# Direct Preference Optimization

In this tutorial, you will be guided to implement and use Direct Preference Optimization (DPO) to fine-tune a language model and align it according to our human preferences.
DPO is a variant of RLHF, but it is generally preferred for its simplicity and its effectiveness.

To use DPO, we need a pairwise comparison datasets of generated outputs. This step can be complicated and very time-consuming, therefore we will use one from the Internet. We will use the following one: https://huggingface.co/datasets/Anthropic/hh-rlhf

This dataset contains several types of samples, guiding the model to be either helpful or not harmful. Since the evaluation session taught you how to quantify the toxicity of a model, we will rather focus on the harmful dataset. You can use the other one if you wish, but we have no simple way to test that. As a matter of fact, using DPO on the harmful dataset can be tested with the Detoxify model. This test will be performed in the Inference session's tutorial.

The model we will fine-tune is a pretrained **GPT2**. It exists in multiple size: 100M, 300M, 700M and 1.5B. We will ignore smaller models for their poor performance (700M is okay, but 1.5B is much better). **GPT2** is a very old model (released in 2019, way before preference alignment was a thing).

We do not have a SFT dataset. So we will simulate SFT by first fine-tuning on the comparison dataset. This is required because by default pretrained **GPT2** distribution is way too different from our dataset for DPO to work properly. To save time, a post-SFT version is available in the shared space and it is fairly non-toxic, so your mission will be to teach it a tiny bit of toxicity with a tiny compute budget.

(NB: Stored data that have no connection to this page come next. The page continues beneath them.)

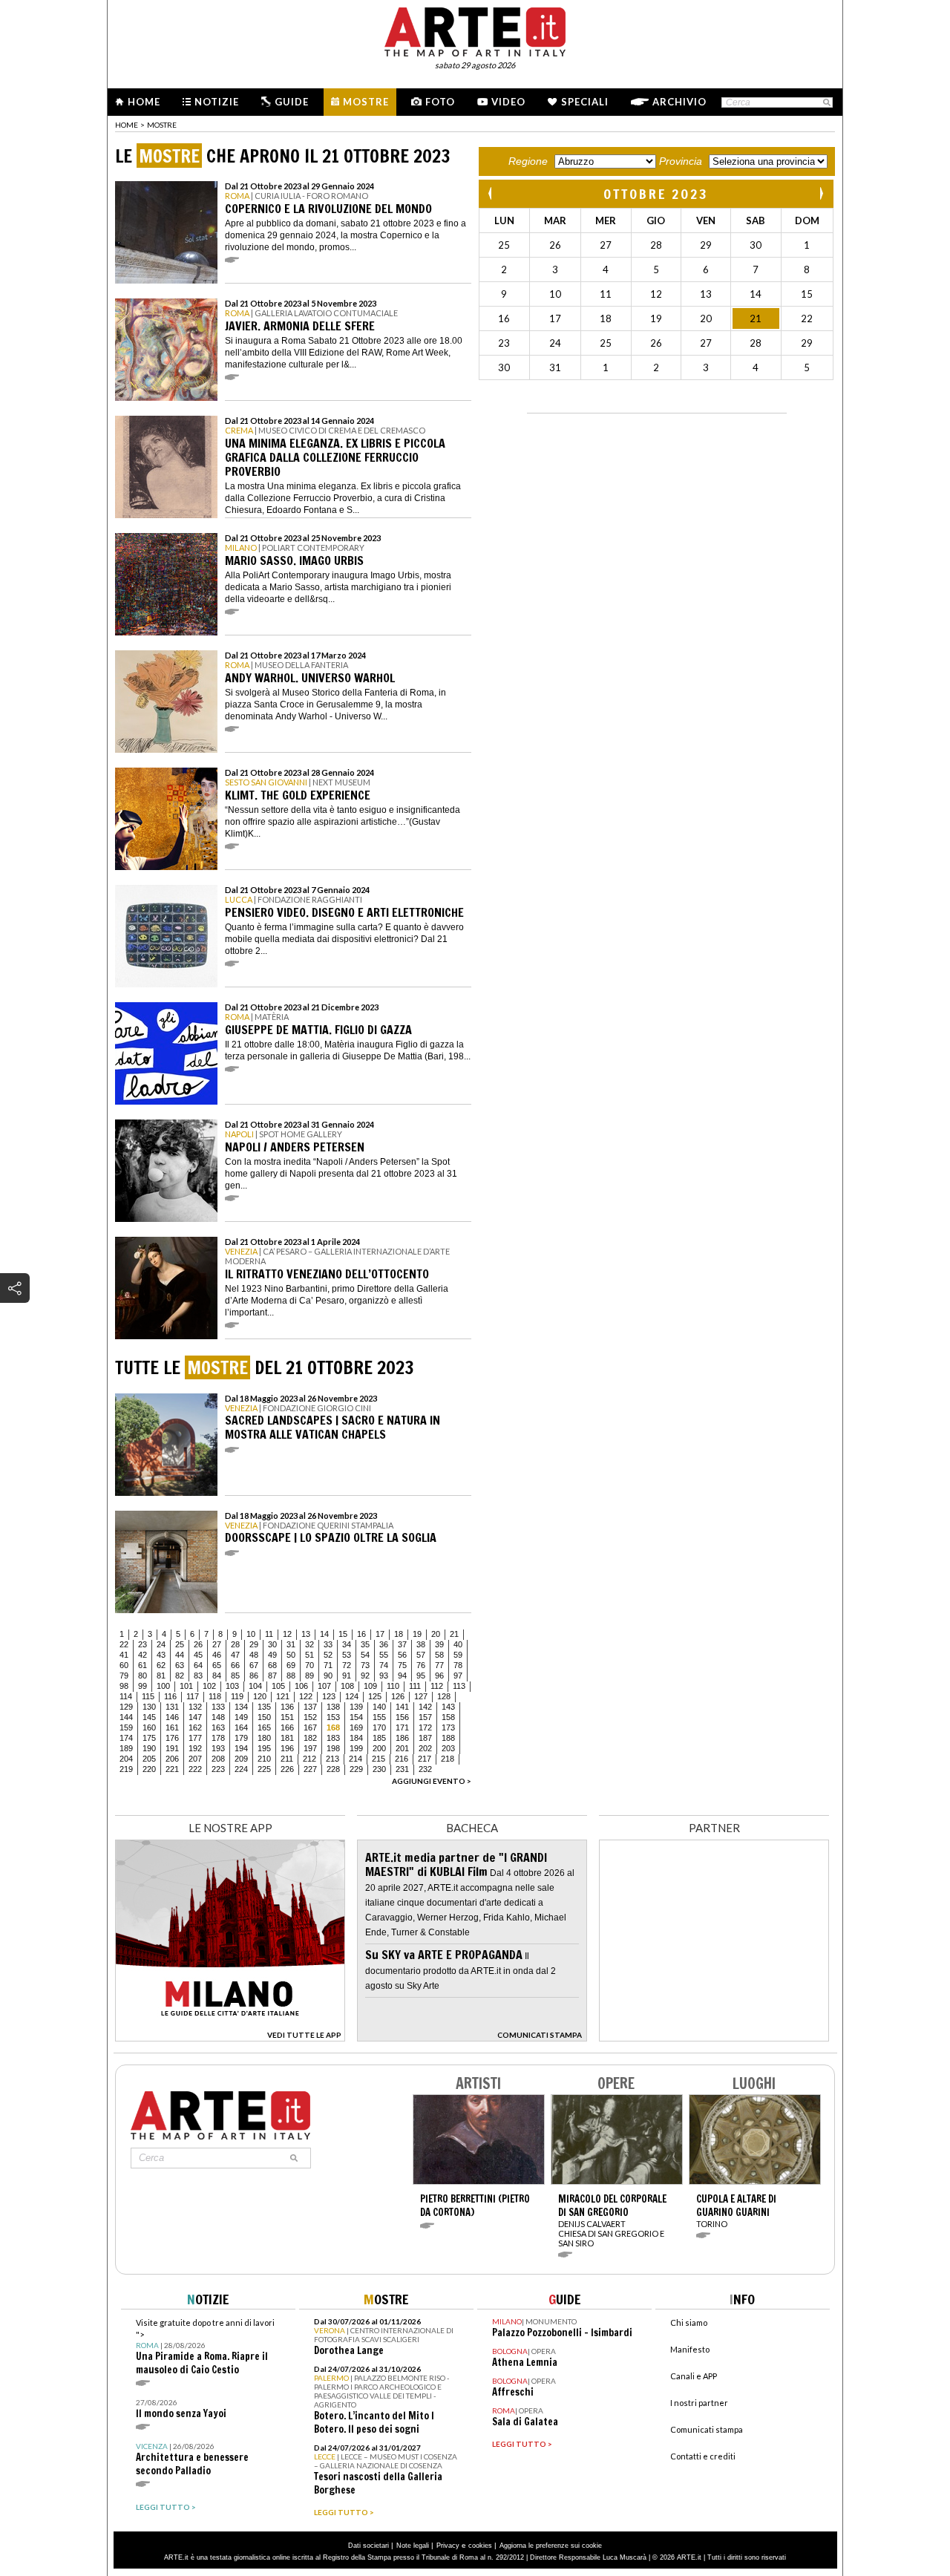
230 (379, 1769)
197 (310, 1748)
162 (195, 1727)
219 (126, 1769)
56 (402, 1654)
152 (310, 1717)
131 (172, 1706)
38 (420, 1644)
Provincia (680, 161)
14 (324, 1633)
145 (149, 1717)
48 (253, 1654)
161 (172, 1727)
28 (235, 1644)
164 (241, 1727)
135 (264, 1706)
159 (126, 1727)
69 (290, 1665)
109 (370, 1685)
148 (218, 1717)
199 (356, 1748)
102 (209, 1685)
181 (287, 1737)
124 (351, 1696)
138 (333, 1706)
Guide (292, 102)
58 (439, 1654)
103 (232, 1685)
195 (264, 1748)
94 (402, 1675)
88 (290, 1675)
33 (328, 1644)
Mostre (366, 102)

## Setup and initialization 

In [None]:
import functools
import os
import torch
import torch.nn.functional as F
import torchmetrics
import warnings
from pathlib import Path
from torch.utils.data import DataLoader
from torch.utils.data.distributed import DistributedSampler
from torch.nn.parallel.distributed import DistributedDataParallel
from transformers import AutoModelForCausalLM, AutoTokenizer, GenerationConfig, PreTrainedTokenizer
from tqdm.notebook import tqdm

from dataset import get_hh
from dpocriterion import Criterion
from utils import setup, make_dataloader, empty_cache, mcq

device = setup()
warnings.filterwarnings("ignore")

You will be able to find some SFT fine-tuned models in the `PRETRAINED_PATH` directory. It also contains some models with DPO fine-tuning to visualize the impact of DPO.

The `CHECKPOINT_PATH` is where all your own models will be stored after you train them.

`DS_PATH` contains our dataset. It was previously downloaded from HuggingFace's website without any modification.

In [None]:
PRETRAINED_PATH = Path(os.environ["DSDIR"]) / "data_spellm" / "models_tp_dpo"
CHECKPOINT_PATH = Path.home() / "TP_DPO_CHECKPOINTS"
CHECKPOINT_PATH.mkdir(parents=True, exist_ok=True)
DS_PATH = "Anthropic/hh-rlhf"

## Choose a model

We first have to choose the model we wish to fine-tune. Technically, any could work. But with the limited resources at our disposal, we will use **GPT2-XL** with SFT training performed beforehand.

In [None]:
model_path = PRETRAINED_PATH / "gpt2-xl-sft"

In [None]:
model = AutoModelForCausalLM.from_pretrained(model_path, device_map="auto", trust_remote_code=True, torch_dtype=torch.bfloat16)
tokenizer = AutoTokenizer.from_pretrained(model_path, padding_side="left")
tokenizer.pad_token_id = tokenizer.eos_token_id

## Hyperparameters

You can modify the following hyperparameters if you wish. Mostly the first one `evil`. It will decide whether we try to align a safe model, or an evil one. Comparing both configurations should show very different results when measuring toxicity.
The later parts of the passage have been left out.